Nor is any one surprised at the way the liberal science proves, by the side of the assumption of equality, fraternity, liberty, the necessity of an army, of executions, custom-houses, the censorship, the regulation of prostitution, the expulsion of cheap labour, and the prohibition of immigration, and the necessity and justice of colonization, which is based on the poisoning, plundering, and destruction of whole tribes of men who are called savage, and so forth.
People talk of what will happen when all men shall profess what is called Christianity (that is, various mutually hostile professions); when all shall be well fed and well clothed; when all shall be united with one another from one end of the world to the other by means of telegraphs and telephones, and shall communicate with one another by means of balloons; when all the labourers shall be permeated with social teachings, and the labour-unions shall have collected so many millions of members and of roubles; when all men shall be cultured, and all shall read the papers and know the sciences.
But of what use or good can all these improvements be, if people shall not at the same time speak and do what they consider to be the truth?
The calamities of men are certainly due to their disunion, and the disunion is due to this, that men do not follow the truth, which is one, but the lies, of which there are many. The only means for the union of men into one is the union in truth; and so, the more sincerely men strive toward the truth, the nearer they are to this union.
But how can men be united in truth, or even approach it, if they not only do not express the truth which they know, but even think that it is unnecessary to do so, and pretend that they consider to be the truth what they do not regard as the truth.

== Brief 1 ==
In the rows, from the line containing "You are a computer-use" through the last line, swap "screenshot" for "screen capture" and reproduce those lines otherwise unchanged, leaving out the pictures.
The rows below have no connection to the passage.

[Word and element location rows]
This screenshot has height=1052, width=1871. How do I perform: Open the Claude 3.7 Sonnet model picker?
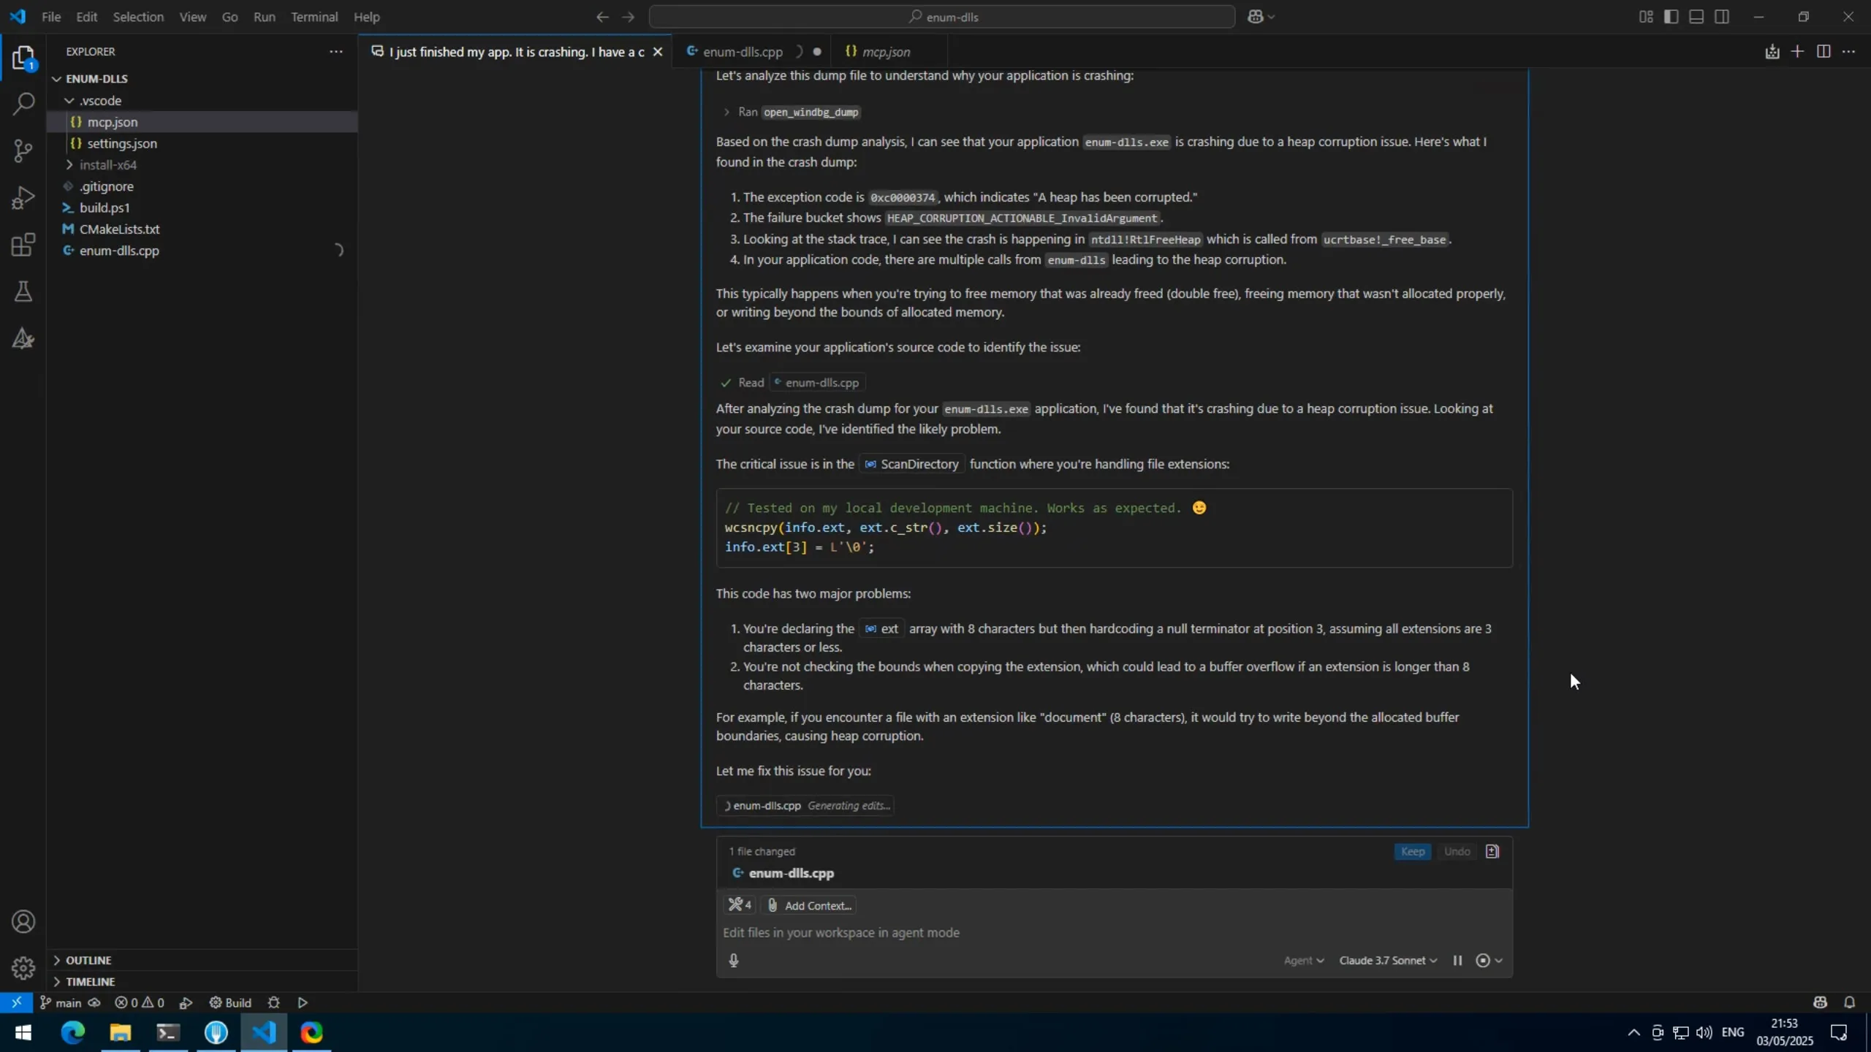[1387, 961]
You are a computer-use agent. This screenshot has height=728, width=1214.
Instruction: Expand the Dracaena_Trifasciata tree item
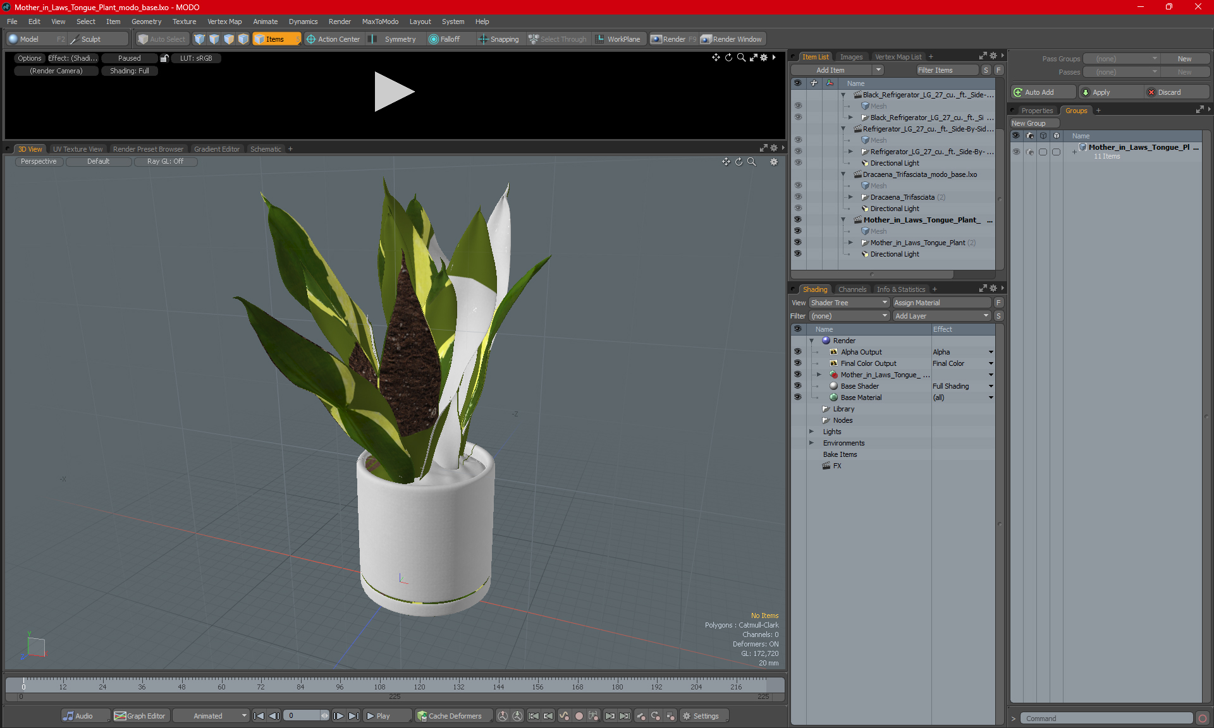[x=850, y=197]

== Brief 2 ==
What does the passage give as the only means for the union of men into one?

== Response 1 ==
You are a computer-use agent. This screen capture has height=728, width=1214.
Instruction: Expand the Dracaena_Trifasciata tree item
[x=850, y=197]

== Response 2 ==
The union in truth.